Achi termina de se desentender com seus familiares e, de carro, parte com Lia para essa aventura. Ele precisa deixar o carro do lado da fronteira e, com a confirmação por documentos, adentram ao território turco. Embora Achi conheça a referida Tekla, eles têm apenas um suposto endereço para encontrá-la e não fazem muita ideia de como chegar a ele. Começam a pedir ajuda, hospedagem, são interpelados por diferentes figuras locais, por exemplo as crianças que espreitam as ruas atrás de turistas, para ajudas, golpes ou números artísticos. Assim também ocorre com pessoas mais velhas, como se pode observar no filme através de motoristas improvisados, prostitutas, guias improvisados, assistentes em restaurantes, garçons e até empresários. Todos lutam por espaço na Istambul.

A direção e o roteiro pregam uma tremenda peça sobre qual mulher eles estariam buscando, quando a história se divide entre a procura feita por Achi e Lia e sobre a vida das pessoas trans na Istambul. Existe toda uma luta para registro de documentação, para garantia de direitos, de espaço para moradias, de aceitação entre preconceituosos. Existe o risco de perambular, de fazer trottoir pelas ruas, existe o preconceito para conciliar profissão com identidade de gênero. Existe o perigo da captura pelas controversas leis, existe a desconfiança nos próprios familiares sua do se é uma pessoa transgênero. Será que conhecidos de Tekla devem confiar nessa estranha dupla formada pela tia, que não a via há muitos anos, e o denominado amigo do povoado na Geórgia? Se Tekla fugiu, ela deveria ter seus motivos para o afastamento da família. Sabe-se logo cedo que a mãe de Tekla, a irmã de Lia, já era falecida. Era a procura da tia para se conciliar com a sobrinha.

Lia confidencia que esteve na Istambul quando criança, uma viagem com seu falecido pai. A velha evoca memórias, fica ébria de lembranças e bebida, pois é alcoólatra, conflito que tenta conter o ímpeto do impulsivo Achi, mas em vão. É mais uma das contradições, das conservações que a sociedade tenta impor aos mais jovens, mas sem a presteza do exemplo. Eles vagam, cruzam com personagens, se encontram e se perdem pelo caminho. Caminhos Cruzados, como a tradução do título do filme.

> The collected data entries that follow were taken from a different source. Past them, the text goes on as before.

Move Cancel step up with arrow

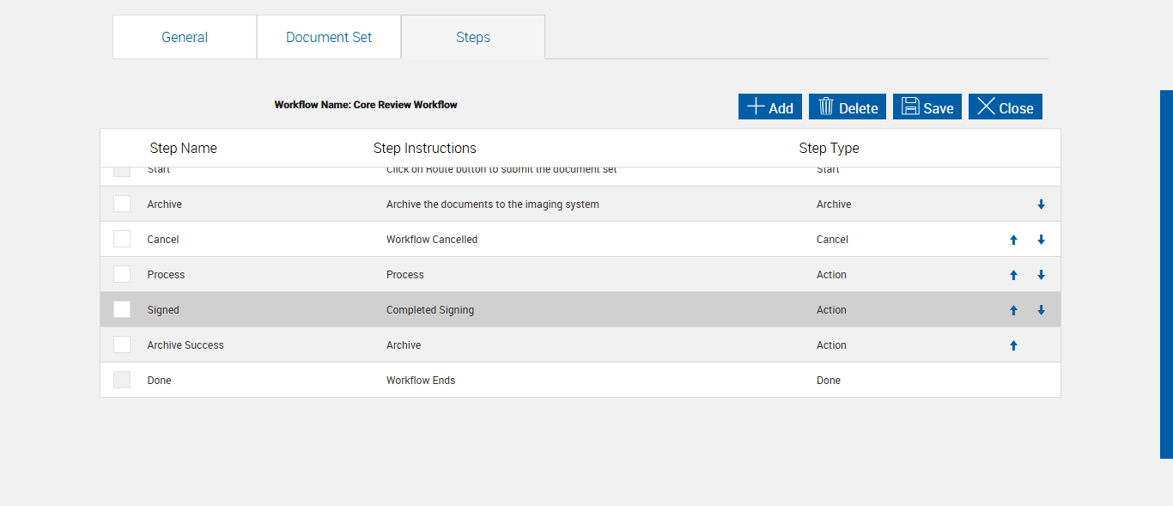(x=1013, y=240)
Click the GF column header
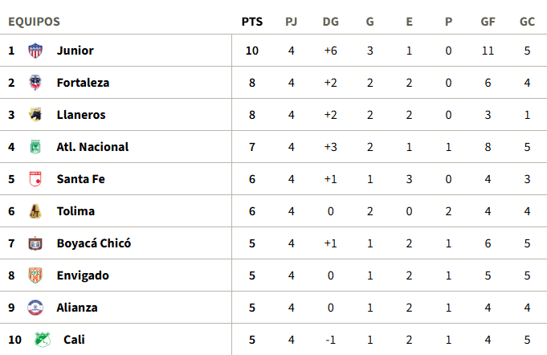 [x=488, y=22]
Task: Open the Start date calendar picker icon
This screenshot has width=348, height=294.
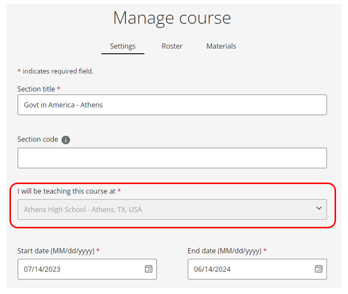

Istambul é projetada entre seus fluxos fluviais, a alta concentração urbana e aglomerada, suas ruelas estreitas, suas subidas, descidas, escadarias, restaurantes com mesas distribuídas pelas calçadas, vendedores ambulantes, prestadores de serviço, pedestres dia e noite, vida noturna movimentada, a presença dos conhecidos gatos de rua na cidade - que aí aproximam Istambul mais do Rio de Janeiro do que de São Paulo. Os gatos são figurantes em diversas cenas, entre espera em rodoviárias, departamentos jurídicos ou simplesmente pelas ruas à espera de sobra de banquetes. Istambul permeada por trânsito intenso, pontes, barcos que atravessam o público pela ampla área da complexa cidade. Istambul que, como confidenciado por um personagem, parece que é uma cidade para se esconderem pessoas, para não serem encontradas. Pode ser a busca de Achi também pela sua fugidia mãe, que não entrou mais em contato com ele. Ele enxergará em Lia também uma figura materna? Impulsivo e sem maiores estudos, terá condições de pedalar, de batalhar sozinho uma vida de altos e baixos na metrópole cosmopolita?

O filme é uma busca pela sumida Tekla, mas quase se desiste dela entre desenvolvimento dos personagens e clímax, tamanhas já são as missões individuais de cada personagem, que apreendem e desafiam a compaixão e atenção do público. Os personagens tem tramas individuais, são impulsionadores da empatia e da construção de suas narrativas, vagueiam, refletem, dividem conflitos, desconfiam e confiam; se importam. Importam. São apresentadas vidas marginais, tentativas de sobreviver, de recomeçar, forças de autoridade, desafios das noites, perseverança e possibilidades. Uma Istambul com seus defeitos, mas com oportunidades, de preconceitos e tabus a serem quebrados e vencidos; de surpreender.